On the flip side, Coal India was down by 5.19%, Maruti Suzuki down by 2.65%, Tata Power down by 2.50%, Gail India down by 2.48% and Sterlite Industries down by 2.02% were the top losers on the Sensex.

Meanwhile, in order to increase the investment in road projects, the finance ministry has urged the Reserve Bank of India (RBI) for considering a change in its stance to treat loans to road projects as unsecured.

Concerned about the National Highways Authority of India’s (NHAI) performance, which achieved only one-tenth of its ambitious 8800 km target for this financial year, the road minister CP Joshi met the finance minister to discuss financing challenges in the sector including RBI's treatment of road sector loans as unsecured.

Central bank treats road sector loans as unsecured, as land in road projects is publicly owned and loans taken for them cannot be backed by assets, which makes the borrowing cost higher for the projects. In 2012, the project finance for infrastructure projects in the country has gone down by 49 percent. 

The roads ministry has sent multiple suggestions to the finance ministry on ways to ease the fund crunch in the sector. If the central bank sheds its reluctance to treat highway sector lending as secured loans, the credit flow to the fund-starved highway sector could grow by at least 20 to 25 percent.

Recently, in other positive development the Supreme Court allowed delinking of the two clearances as sought by the Ministry of Environment and Forest (MoEF). The NHAI had sought Supreme Court intervention allowing delinking of environment clearance from forest approval. 20 projects long stuck up due to delay in forest clearances would be executed soon after clearance from MoEF in the wake of Supreme Court orders.
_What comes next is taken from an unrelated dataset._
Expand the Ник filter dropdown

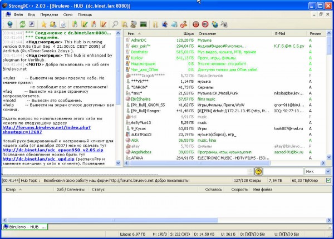click(x=328, y=172)
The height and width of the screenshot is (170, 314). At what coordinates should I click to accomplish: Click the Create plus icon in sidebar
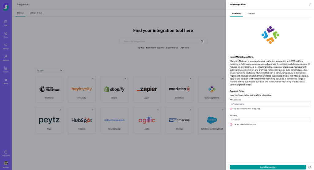tap(6, 33)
The CNX Nifty is currently trading at 5,837.40, down by 35.20 points or 0.60% after trading in a range of 5,842.45 and 5,814.35. There were 12 stocks advancing against 38 declines on the index.

The top gainers of the Nifty were Cipla up by 1.47%, Siemens up by 1.25%, HCL Tech up by 1.09%, HUL up by 0.95% and HDFC Bank up by 0.95%.

On the flip side, Coal India down by 5.27%, Maruti Suzuki down by 2.94%, IDFC down by 2.92%, Tata Power down by 2.51% and BPCL down by 2.31% were the major losers on the index.

All Asian equity indices continued to reel in red; Shanghai Composite descended by 1.68%, Hang Seng tumbled down 2.00%, Jakarta Composite slipped 0.46%, KLSE Composite dropped 0.36%, Nikkei 225 crumbled 2.71%, Straits Times contracted by 0.89%, KOSPI Composite decreased 0.92% and Taiwan Weighted plunged by 1.47%.

The European markets were trading in red; France’s CAC 40 lost 1.32%, Germany’s DAX descended 1.32% and United Kingdom’s FTSE 100 dropped 1.04%.